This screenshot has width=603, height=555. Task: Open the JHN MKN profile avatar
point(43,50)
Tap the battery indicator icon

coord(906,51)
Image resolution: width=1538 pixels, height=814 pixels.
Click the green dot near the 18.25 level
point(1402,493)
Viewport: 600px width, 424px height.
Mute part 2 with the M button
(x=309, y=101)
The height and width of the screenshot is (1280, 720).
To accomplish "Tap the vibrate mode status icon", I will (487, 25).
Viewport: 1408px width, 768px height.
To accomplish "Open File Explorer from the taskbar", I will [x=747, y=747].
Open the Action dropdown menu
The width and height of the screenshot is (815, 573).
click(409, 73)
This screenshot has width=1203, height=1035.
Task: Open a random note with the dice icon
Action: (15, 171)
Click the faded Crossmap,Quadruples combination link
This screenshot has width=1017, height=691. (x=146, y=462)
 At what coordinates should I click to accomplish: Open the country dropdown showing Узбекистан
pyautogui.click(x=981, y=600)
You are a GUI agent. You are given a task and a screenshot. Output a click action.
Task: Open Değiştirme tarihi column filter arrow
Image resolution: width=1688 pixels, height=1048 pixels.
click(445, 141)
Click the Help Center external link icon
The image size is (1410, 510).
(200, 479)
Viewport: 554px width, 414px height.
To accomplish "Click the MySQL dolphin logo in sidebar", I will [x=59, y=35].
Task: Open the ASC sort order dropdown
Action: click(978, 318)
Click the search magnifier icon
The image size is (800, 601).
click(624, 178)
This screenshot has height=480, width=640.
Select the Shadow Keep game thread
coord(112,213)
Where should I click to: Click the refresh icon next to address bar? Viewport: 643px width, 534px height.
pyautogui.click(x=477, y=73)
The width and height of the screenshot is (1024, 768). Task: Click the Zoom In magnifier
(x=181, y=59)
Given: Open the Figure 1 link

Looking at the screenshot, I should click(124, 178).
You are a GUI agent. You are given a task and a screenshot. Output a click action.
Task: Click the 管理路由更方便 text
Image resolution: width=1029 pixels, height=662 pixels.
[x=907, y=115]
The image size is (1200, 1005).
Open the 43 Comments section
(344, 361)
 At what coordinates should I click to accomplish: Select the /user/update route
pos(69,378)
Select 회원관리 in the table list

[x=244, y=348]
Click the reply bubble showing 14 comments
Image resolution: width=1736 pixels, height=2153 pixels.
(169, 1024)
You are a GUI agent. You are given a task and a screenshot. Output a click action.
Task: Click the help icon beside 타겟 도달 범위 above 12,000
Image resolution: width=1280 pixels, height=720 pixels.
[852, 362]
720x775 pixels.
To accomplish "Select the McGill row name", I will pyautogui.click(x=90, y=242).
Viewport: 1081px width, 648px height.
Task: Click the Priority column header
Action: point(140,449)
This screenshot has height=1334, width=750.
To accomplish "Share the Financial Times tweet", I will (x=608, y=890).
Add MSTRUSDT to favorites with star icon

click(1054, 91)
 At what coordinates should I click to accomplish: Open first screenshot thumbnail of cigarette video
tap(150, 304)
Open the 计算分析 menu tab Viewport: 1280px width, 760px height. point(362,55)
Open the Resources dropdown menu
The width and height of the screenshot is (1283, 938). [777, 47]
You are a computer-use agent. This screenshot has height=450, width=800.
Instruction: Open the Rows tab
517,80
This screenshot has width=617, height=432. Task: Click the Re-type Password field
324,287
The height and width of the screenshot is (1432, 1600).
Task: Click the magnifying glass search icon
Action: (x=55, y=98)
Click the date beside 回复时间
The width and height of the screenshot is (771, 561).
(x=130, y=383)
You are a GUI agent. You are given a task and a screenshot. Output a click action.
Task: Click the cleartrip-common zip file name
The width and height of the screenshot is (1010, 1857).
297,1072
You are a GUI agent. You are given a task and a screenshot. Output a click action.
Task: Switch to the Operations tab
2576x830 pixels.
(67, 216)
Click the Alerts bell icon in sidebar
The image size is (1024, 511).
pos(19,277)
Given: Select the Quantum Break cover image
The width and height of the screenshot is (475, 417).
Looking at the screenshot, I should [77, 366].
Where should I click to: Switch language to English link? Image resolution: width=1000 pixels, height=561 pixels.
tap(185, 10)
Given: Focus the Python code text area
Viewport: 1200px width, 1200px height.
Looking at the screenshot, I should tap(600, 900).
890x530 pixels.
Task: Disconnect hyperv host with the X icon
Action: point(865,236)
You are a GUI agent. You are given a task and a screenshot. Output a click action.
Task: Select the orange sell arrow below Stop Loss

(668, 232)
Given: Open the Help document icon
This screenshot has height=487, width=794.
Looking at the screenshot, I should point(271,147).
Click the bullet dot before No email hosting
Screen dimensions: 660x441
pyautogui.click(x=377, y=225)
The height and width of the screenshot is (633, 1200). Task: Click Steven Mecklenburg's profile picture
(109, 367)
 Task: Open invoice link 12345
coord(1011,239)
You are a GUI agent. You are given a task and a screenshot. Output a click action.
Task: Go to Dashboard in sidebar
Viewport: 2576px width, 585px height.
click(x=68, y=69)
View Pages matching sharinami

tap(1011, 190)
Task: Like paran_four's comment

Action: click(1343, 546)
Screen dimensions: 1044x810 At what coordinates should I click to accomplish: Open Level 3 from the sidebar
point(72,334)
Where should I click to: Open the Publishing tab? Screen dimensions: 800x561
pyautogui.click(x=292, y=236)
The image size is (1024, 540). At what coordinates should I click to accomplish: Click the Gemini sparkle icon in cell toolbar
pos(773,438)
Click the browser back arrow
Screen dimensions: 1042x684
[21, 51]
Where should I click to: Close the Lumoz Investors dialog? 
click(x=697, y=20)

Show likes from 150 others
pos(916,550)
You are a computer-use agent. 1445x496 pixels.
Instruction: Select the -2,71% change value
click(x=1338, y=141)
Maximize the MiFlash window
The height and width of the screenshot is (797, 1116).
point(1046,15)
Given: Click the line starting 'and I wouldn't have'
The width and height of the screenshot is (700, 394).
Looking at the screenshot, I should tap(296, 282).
────────────────────
**Exercise description:** Among the records, find each line where the word "computer" occurs, and copy it.

**Worked solution:**
You are a computer-use agent. This screenshot has height=450, width=800.
You are a computer-use agent. 1445x496 pixels.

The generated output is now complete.